Un vendredi soir, aux alentours de 18 heures. Le bus s'arrête à la station en bas du village de MUS, Gaspard en descend. Il a hâte de rentrer chez lui après une dure journée passée au collège. Même s'il lui tarde de retrouver Facebook sur son ordi, il ne marche pas trop vite car il sait qu'il est observé. A trois ou quatre mètres de hauteur, une caméra a été posée récemment, et d'ici à son domicile, il en croisera d'autres sur les huit que la Municipalité vient d'installer.
Gaspard sait aussi que personne n'est derrière l'oculaire, -on n'est pas dans une grande cité ici-, donc pas de voyeur qui le suit pour détecter si son comportement est anormal et doit être signalé aux autorités. Mais le jeune homme a appris sur Internet que les personnes surveillées en priorité sont d'abord des hommes, puis des jeunes de moins de 30 ans et enfin des noirs. Et Gaspard est tout cela à la fois,même si sa peau est juste foncée, donc aucune chance d'être ignoré quand il se promène dans certaines villes. S'il visite un jour Nice par exemple, il se fera « tirer le portrait » un nombre incalculable de fois car le Maire en a installé près de 600. Au fait, combien de contrôleurs en permanence devant les écrans ? Un sacré paquet, suppose-t-il. Et ces contrôleurs, qui les contrôle? Bonne question, se dit-il en cheminant précautionneusement le long de l'avenue dépourvue de trottoirs et semblable à une piste d'envol tant les voitures accélèrent dans la descente.

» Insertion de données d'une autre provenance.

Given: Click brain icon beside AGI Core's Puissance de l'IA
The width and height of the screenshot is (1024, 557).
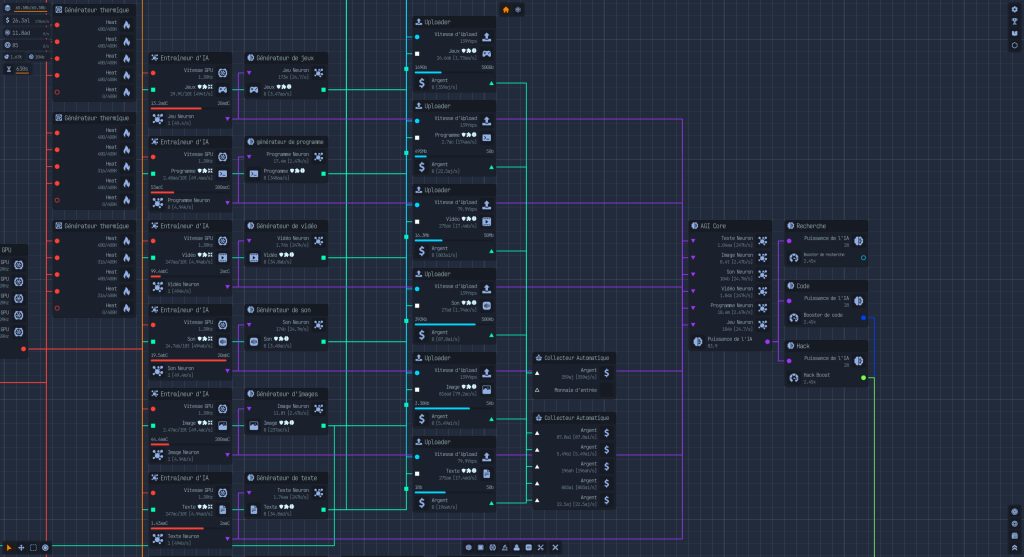Looking at the screenshot, I should point(697,342).
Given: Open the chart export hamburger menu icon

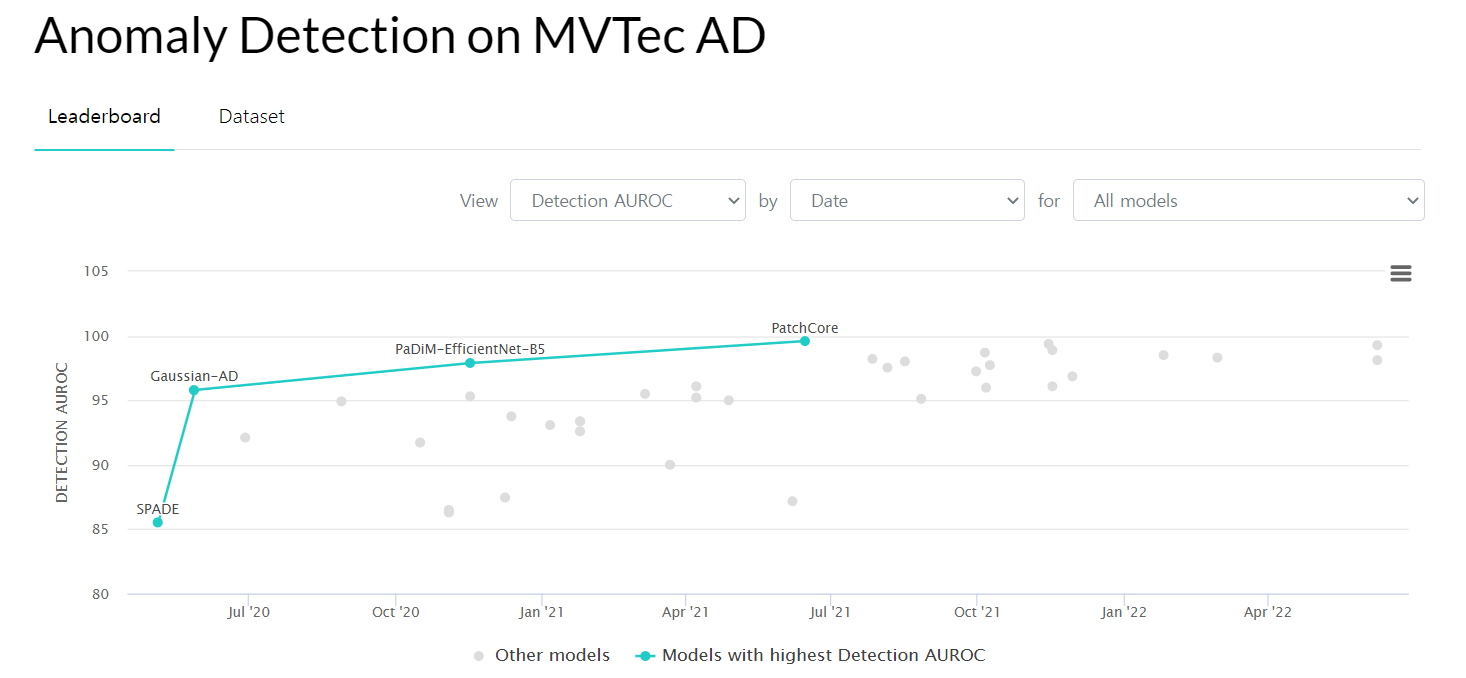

Mais marcher la tête baissée n'est pas très recommandé car cela voudrait dire qu'il a quelque chose à cacher, surtout qu'il a l'habitude de mettre sa cagoule pour se protéger du froid. Et ce geste est le signe révélateur qu'il pourrait faire partie de ces personnes peu recommandables qui n'ont pas la conscience tranquille. Alors, il marche le dos droit, les bras ballants, la figure impassible bien qu'il meure d'envie de faire un petit coucou en passant devant une deuxième caméra qui n'est peut-être qu'une vulgaire boîte en carton peinte en noir. Quoique, à 20 000 euros pièce d'après ce que lui a dit son paternel, on ne se moque pas, on respecte!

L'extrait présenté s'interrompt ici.